Lawton begins by dismissing two explanations for the failure of ecologically sound policy to take hold, namely corruption and the deficit model. While corruption is certainly rife in many developing countries, the evidence does not suggest that it is a major hindrance to environmental policy in developed countries like the UK. In the US, multiple political and business leaders recently or currently engaged in close, public judicial scrutiny seems to suggest that we do a decent job of rooting out blatant corruption. The deficit model, which states that politicians are simply too ignorant of science to make sound policy, is also wanting. While compelling, (as a biologist, I cringe nearly every time a politician, even an environmentalist, talks about nature), the deficit model provides little in the way of explanation because simply throwing more facts out does not make much difference.
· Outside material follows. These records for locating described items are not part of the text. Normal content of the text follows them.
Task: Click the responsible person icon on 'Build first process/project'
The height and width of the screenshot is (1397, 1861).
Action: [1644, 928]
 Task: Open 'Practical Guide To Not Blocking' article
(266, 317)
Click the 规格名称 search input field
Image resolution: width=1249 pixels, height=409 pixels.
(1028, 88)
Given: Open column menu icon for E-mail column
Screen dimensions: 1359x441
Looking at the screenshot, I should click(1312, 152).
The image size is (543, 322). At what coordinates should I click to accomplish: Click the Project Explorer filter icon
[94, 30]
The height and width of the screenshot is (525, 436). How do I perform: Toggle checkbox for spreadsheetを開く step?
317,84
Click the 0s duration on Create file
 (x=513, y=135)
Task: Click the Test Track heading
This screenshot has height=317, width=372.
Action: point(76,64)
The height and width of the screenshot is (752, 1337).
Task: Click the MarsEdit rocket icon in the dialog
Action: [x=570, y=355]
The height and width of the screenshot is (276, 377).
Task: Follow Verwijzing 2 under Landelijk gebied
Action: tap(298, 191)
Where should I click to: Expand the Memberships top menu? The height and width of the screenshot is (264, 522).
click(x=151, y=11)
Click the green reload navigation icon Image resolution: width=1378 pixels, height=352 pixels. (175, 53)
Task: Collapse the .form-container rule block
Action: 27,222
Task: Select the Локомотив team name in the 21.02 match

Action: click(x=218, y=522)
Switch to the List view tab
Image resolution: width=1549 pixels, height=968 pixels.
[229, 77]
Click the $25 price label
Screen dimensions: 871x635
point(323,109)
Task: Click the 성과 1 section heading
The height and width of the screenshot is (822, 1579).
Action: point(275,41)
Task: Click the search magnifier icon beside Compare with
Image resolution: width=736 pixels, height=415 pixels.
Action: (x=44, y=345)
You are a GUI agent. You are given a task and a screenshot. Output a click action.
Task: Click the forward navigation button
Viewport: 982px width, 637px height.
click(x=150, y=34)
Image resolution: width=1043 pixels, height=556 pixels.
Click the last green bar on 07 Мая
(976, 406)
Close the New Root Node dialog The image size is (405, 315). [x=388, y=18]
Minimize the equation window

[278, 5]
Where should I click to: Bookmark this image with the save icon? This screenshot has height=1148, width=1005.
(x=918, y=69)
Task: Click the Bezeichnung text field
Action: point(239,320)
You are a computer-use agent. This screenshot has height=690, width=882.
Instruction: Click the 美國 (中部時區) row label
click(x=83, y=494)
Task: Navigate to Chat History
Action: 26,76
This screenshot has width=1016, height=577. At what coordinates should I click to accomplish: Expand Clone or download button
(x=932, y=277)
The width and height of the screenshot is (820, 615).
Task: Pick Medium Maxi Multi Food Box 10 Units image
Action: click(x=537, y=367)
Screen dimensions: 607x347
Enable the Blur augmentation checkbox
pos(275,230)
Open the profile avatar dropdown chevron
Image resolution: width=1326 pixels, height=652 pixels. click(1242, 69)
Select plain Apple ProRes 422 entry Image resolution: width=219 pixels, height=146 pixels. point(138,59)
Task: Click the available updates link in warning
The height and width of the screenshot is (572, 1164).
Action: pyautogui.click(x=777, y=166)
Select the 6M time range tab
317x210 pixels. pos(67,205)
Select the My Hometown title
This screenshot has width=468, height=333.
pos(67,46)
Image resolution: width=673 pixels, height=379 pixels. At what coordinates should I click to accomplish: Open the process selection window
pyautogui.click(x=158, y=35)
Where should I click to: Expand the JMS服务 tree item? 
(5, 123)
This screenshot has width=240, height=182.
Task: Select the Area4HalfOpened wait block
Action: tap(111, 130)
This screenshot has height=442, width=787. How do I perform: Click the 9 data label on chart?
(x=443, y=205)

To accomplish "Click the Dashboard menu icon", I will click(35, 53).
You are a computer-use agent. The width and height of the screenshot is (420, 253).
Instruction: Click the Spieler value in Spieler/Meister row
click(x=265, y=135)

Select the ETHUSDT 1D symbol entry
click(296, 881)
In reality, good science, however massaged and hand picked, often does eventually make it into political discussion, but even the best scientific evidence cannot immediately overcome competing interests and deeply held beliefs. Ecologists need to engage the economic, political, and cultural theories that account for resistance to reasonable environmental policy. At present, this is a rather humdrum assertion, but I have found that even those who acknowledge it usually do not move past a superficial engagement. Therefore, it is worthwhile to go over Lawton’s examples, adding my own thoughts along the way.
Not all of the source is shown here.